General characteristics
- Class & type: Snøgg-class patrol boat
- Displacement: 138 long tons (140 t)
- Length: 36.5 m (119 ft 9 in)
- Beam: 6 m (19 ft 8 in)
- Propulsion: 2 × Maybach diesel engines, 7,200 hp (5,369 kW) total
- Speed: 30 knots (35 mph; 56 km/h)
- Complement: 19
- Armament: 4 × Penguin anti-ship missiles; 4 × Wire-guided torpedoes; 1 × 40 mm (1.6 in) AA gun;

= HNoMS Kvikk (P984) =

Norwegian patrol boat allegedly associated with birth defects

HNoMS Kvikk (P984) was a Royal Norwegian Navy fast patrol boat (FPB) of the Snøgg class which was built in 1970, taken out of service in 1994 and scrapped in 1996. The boat gained a lot of media attention in the so called Kvikk case, due to claims that an abnormally high number of the children of the men who had served on the boat were born with club foot or other congenital disorders.

== EW vessel ==
In 1987, the Kvikk was equipped as an electronic warfare (EW) vessel. Among other equipment, she received an extra RF transmitter aft rated at 750 watts and a powerful radar, which was actively used in exercises and tests.

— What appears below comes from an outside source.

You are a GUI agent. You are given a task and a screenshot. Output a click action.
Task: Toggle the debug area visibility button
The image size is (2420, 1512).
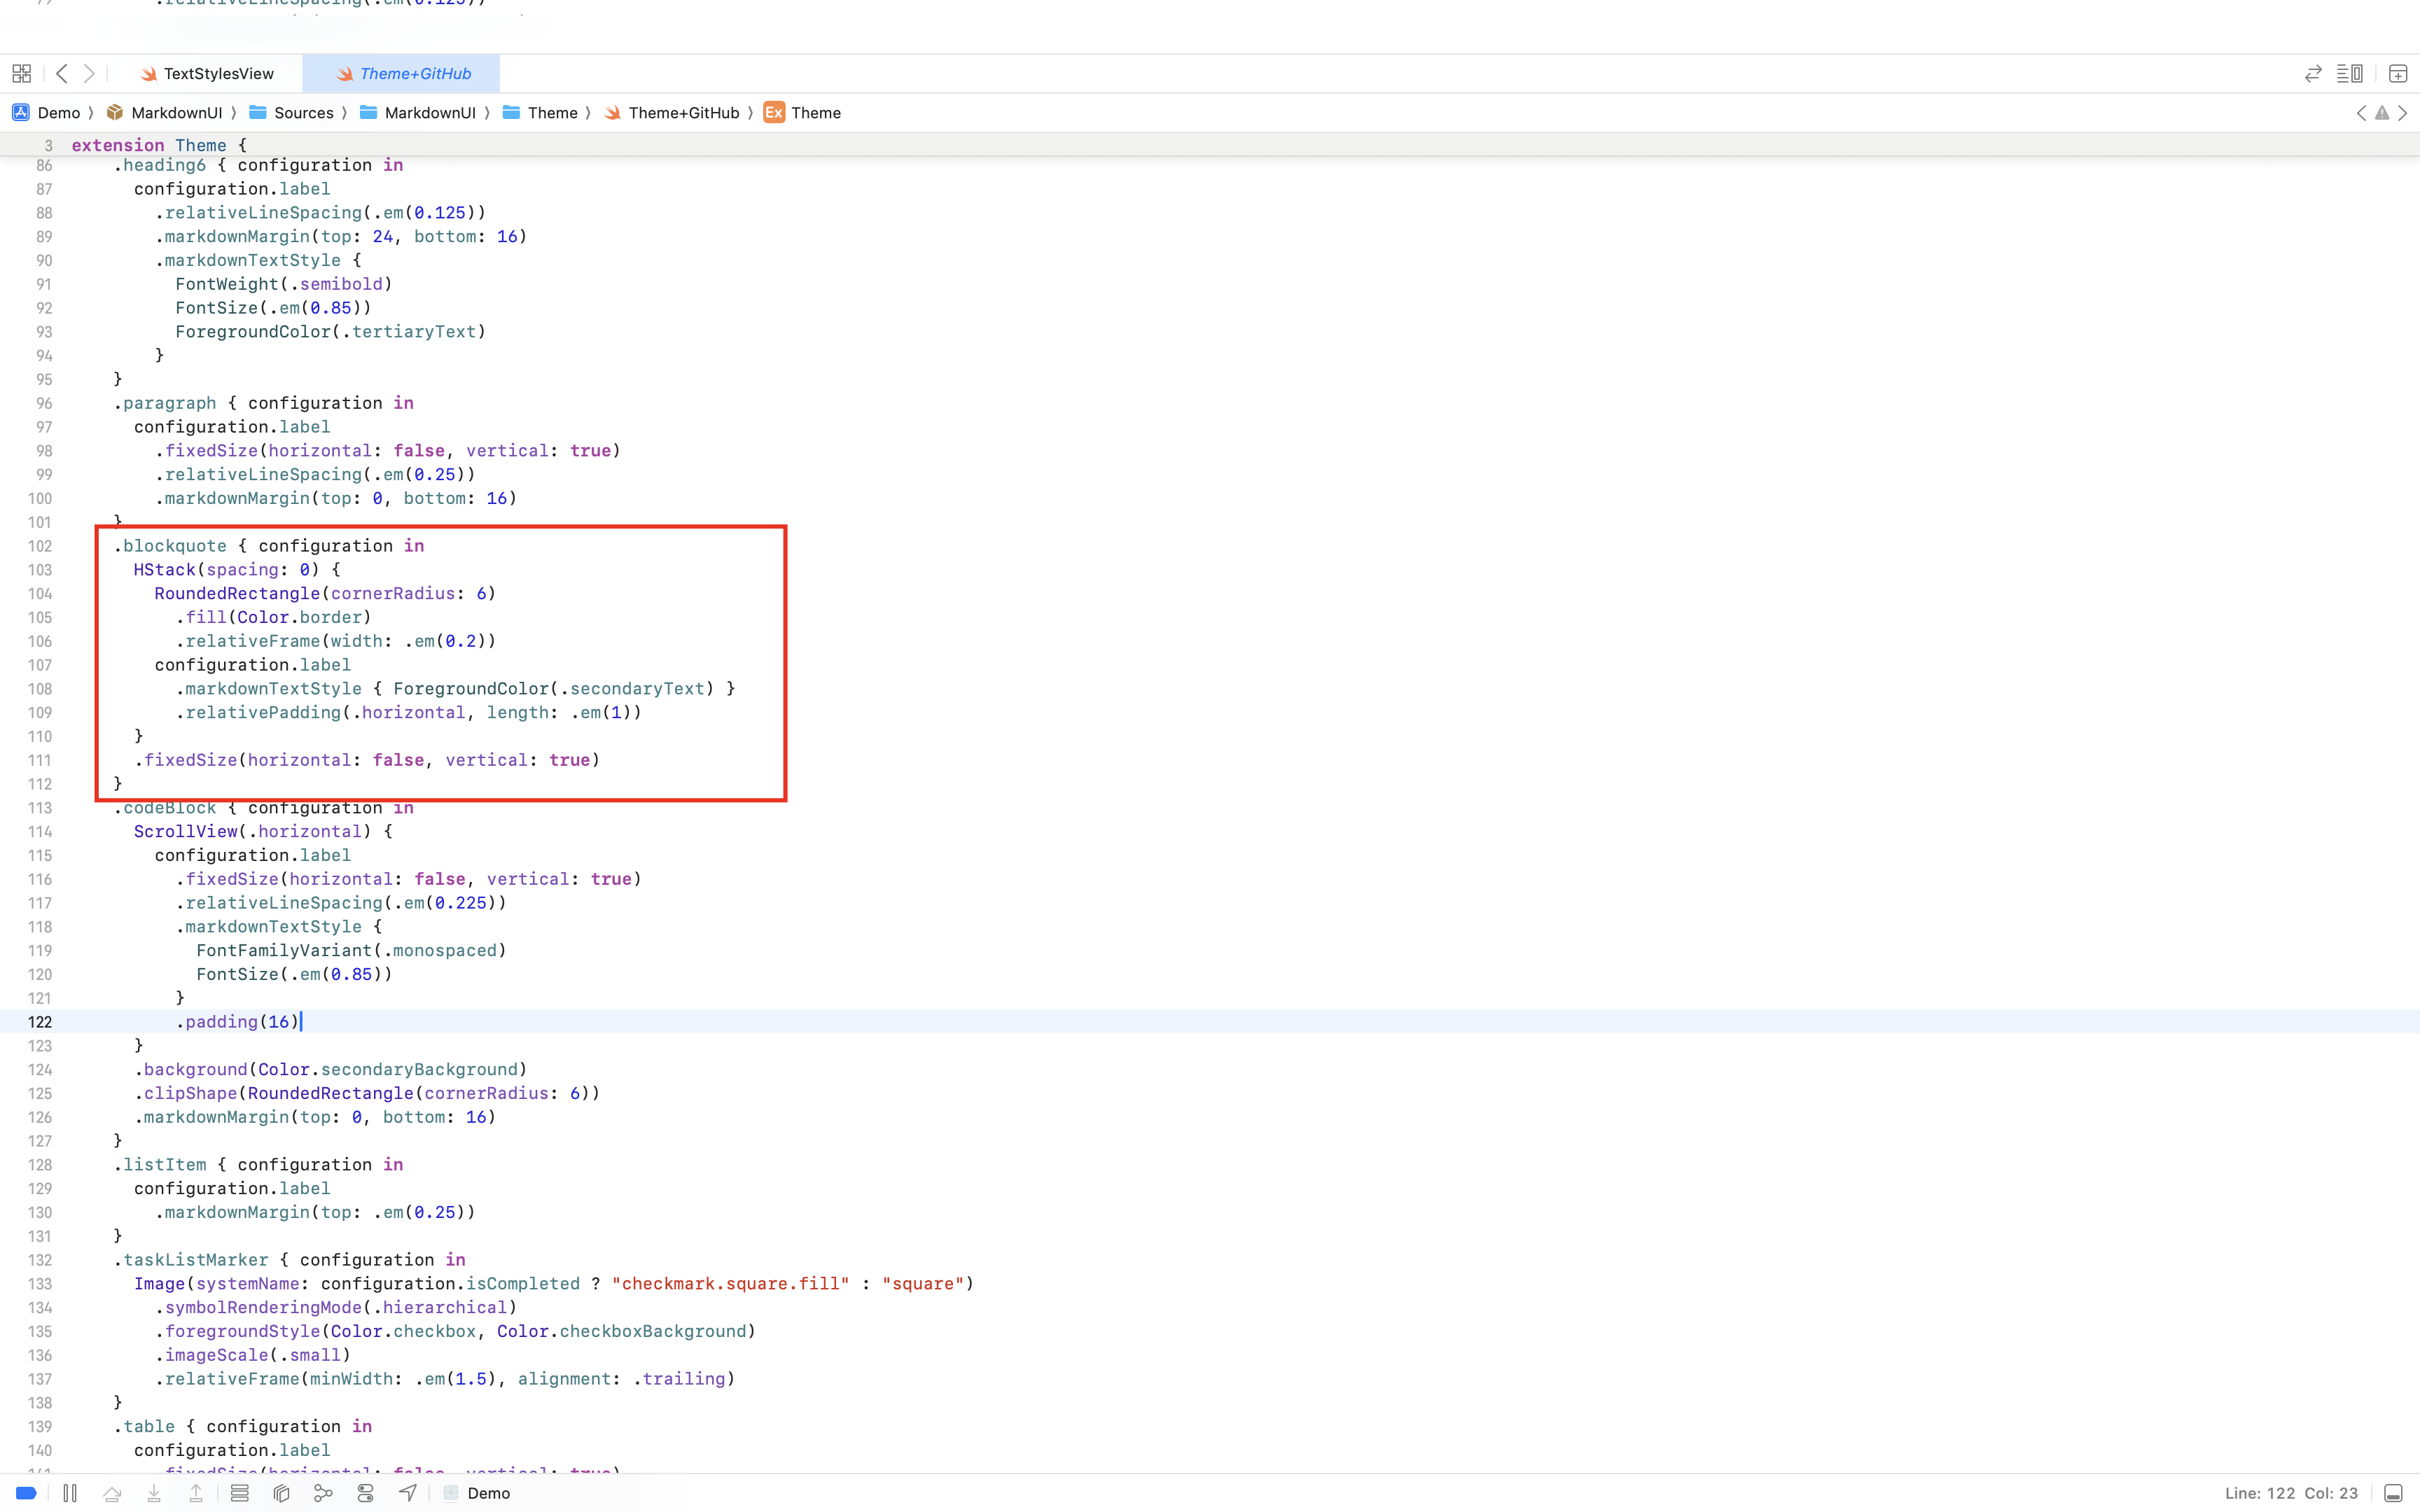[x=2393, y=1493]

Her service as an EW vessel ended in December 1994.

== Reconstruction ==
In 1996, Kvikk was scrapped. Therefore, it was decided in 1997 to rebuild a sister ship with the same electronic equipment in order to find out if there was a link between health problems and the use of the equipment. The tests carried out by the RNoN in collaboration with scientists from the Norwegian University of Science and Technology (NTNU) were inconclusive, and no direct link was found. However, the investigation of the case was set to continue until 2006, and the RNoN is working on new guidelines for radiation aboard their vessels.